Nick Schmidt

Posted on Jan 3, 2021 • Originally published at blog.engyak.net on Jan 1, 2021

Why Automate? Using Pipelines to Develop and Manage Network Configurations

#ansible #bgp #datacenternetworking #ebgp

Continuous Delivery: No Rest for the Wicked

Now that we have:

A method to generate Desired State Configurations, by defining Declaratively what the device config should be, and combining it with what a device config should have
A method to apply configurations automatically, without PuTTY Copy-Pasting

We now can achieve Infrastructure As Code, where we can take a few artifacts from source control and turn them into a live, viable network device.

This is handy, but what about maintaining it? CI/CD Pipelines

In simplest terms, CI/CD tools provide an automated way to "do a thing" to make it pretty easy to perform repetitive tasks. For this example, I'll be using Jenkins CI, but the steps we'll be performing are pretty simple.

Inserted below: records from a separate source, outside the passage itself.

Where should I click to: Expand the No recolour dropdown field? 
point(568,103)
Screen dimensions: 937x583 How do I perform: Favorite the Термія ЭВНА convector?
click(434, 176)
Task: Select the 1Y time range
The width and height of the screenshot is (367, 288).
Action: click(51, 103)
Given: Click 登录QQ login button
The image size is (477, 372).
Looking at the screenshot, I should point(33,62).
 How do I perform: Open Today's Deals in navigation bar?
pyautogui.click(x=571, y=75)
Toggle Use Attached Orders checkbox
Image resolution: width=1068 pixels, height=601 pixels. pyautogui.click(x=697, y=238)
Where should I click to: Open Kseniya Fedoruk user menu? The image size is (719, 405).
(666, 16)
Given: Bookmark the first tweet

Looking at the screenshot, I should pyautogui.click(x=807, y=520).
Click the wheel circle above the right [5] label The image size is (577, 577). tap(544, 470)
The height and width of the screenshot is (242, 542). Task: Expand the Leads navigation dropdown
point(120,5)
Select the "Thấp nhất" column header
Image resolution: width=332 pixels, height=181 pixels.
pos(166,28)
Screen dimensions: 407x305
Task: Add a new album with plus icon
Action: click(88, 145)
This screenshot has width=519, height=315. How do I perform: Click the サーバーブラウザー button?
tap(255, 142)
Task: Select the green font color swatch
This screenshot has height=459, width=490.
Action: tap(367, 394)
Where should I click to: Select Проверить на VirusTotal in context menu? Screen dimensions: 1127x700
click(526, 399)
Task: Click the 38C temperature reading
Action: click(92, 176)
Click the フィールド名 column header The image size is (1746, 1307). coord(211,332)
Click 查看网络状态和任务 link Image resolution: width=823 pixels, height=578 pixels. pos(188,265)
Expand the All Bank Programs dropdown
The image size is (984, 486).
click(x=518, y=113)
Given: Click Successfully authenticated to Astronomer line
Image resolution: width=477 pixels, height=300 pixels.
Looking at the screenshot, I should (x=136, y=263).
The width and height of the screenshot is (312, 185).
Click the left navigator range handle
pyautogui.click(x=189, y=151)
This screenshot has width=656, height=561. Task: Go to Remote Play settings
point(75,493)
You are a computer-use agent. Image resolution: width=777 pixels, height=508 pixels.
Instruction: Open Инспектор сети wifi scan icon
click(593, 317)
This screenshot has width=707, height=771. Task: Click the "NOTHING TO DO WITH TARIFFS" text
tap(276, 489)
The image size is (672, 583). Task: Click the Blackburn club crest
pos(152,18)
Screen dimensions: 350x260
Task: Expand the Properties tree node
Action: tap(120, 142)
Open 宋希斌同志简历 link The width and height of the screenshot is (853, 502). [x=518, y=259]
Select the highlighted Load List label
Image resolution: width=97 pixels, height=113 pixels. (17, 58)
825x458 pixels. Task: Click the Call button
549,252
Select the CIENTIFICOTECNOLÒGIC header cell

Pipelines aren't the only things that a CI tool can do, but there are some pretty big differences between a traditional pipeline and managing a network - for example, there's no code to compile. Instead, it's best to map out the steps that we want a CI tool to perform. Jenkins has a project type - Freestyle that lends itself well to applications like this, but it can also get fairly messy/disorganized.

A more comprehensive definition of a pipeline (from Red Hat) is here: https://redhat.com/en/topics/devops/what-cicd-pipeline

Installing Tools

In this case, I am leveraging a purpose-build CentOS host with Ansible, Jenkins, Jinja, and Python3 installed. Since this prerequisite list is fairly short, it should lend itself rather well to containerization.

Network infrastructure tends to have inbound access restrictions that most container platforms cannot meet in an auditable, secure method. This capability can be provided with VMware NSX-T or with Project Calico, but these capabilities are pretty advanced. I'd consider containerization an option for those willing to take it on in this case, and am keeping this guide as agnostic as possible.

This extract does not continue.